Düşündünüz mü hiç niçin var noel veya yılbaşı? Meşhur anlamıyla miladi takvimin başı. Peki! miladi takvimin başı olarak ne kabul edilir? Hz.İsa’nın doğumu. Yani Hz. İsa’nın babasız  olarak Hz.Meryeme sunulduğu hediye edildiği gün. Burada aklımızın bir köşesinde dursun diye hediye kelimesinin altını çizmek gerekir .

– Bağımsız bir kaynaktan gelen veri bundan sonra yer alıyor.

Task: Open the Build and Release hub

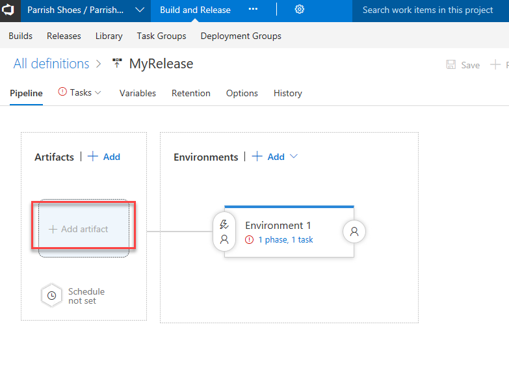Action: 195,10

Peki! niçin 25 Aralık “Hıristiyan Bayramı” olarak kutlanır acaba? Hıristiyanlıktan önceki batı inançlarında, gündüzün uzamaya başladığı bu gün,  gücün simgesi ateşin yani güneşin bu tarihten itibaren daha çok kendileriyle birlikte olacağına dair sevinç ve mutluluk zamanıdır. Bu putperest düşünce belkide, eski geleneksel  batı inancıyla birleştirilerek, tıpkı gücün simgesi güneşin her yıl bu döngüde olması gibi. Hz.İsa’nın da bir gün (mesih/kurtarıcı) tekrar yer yüzüne gelerek yanlış inançları ve zulmü ortadan kaldırıp batı kültürünü dünyaya hakim kılacaktır. Bu gün amerikan mezhebi olan evangelistlere göre ise dünyada daha çok kan döküp (bu doğrultuda sanayileşip) tüm kötülükleri yaygınlaştırıp (içki, zina kumar v.b) Hz.İsa’nın geliş süreci hızlandırılmalı ve bu doğrultuda kültürel asmilasyon için ise her türlü fedakarlıktan kaçınılmamalıdır.Bu gün yılbaşı kutlamalarının büyük bir “günah hipermarketi” haline getirilmesi bu inançtan kaynaklanıyor olabilir mi?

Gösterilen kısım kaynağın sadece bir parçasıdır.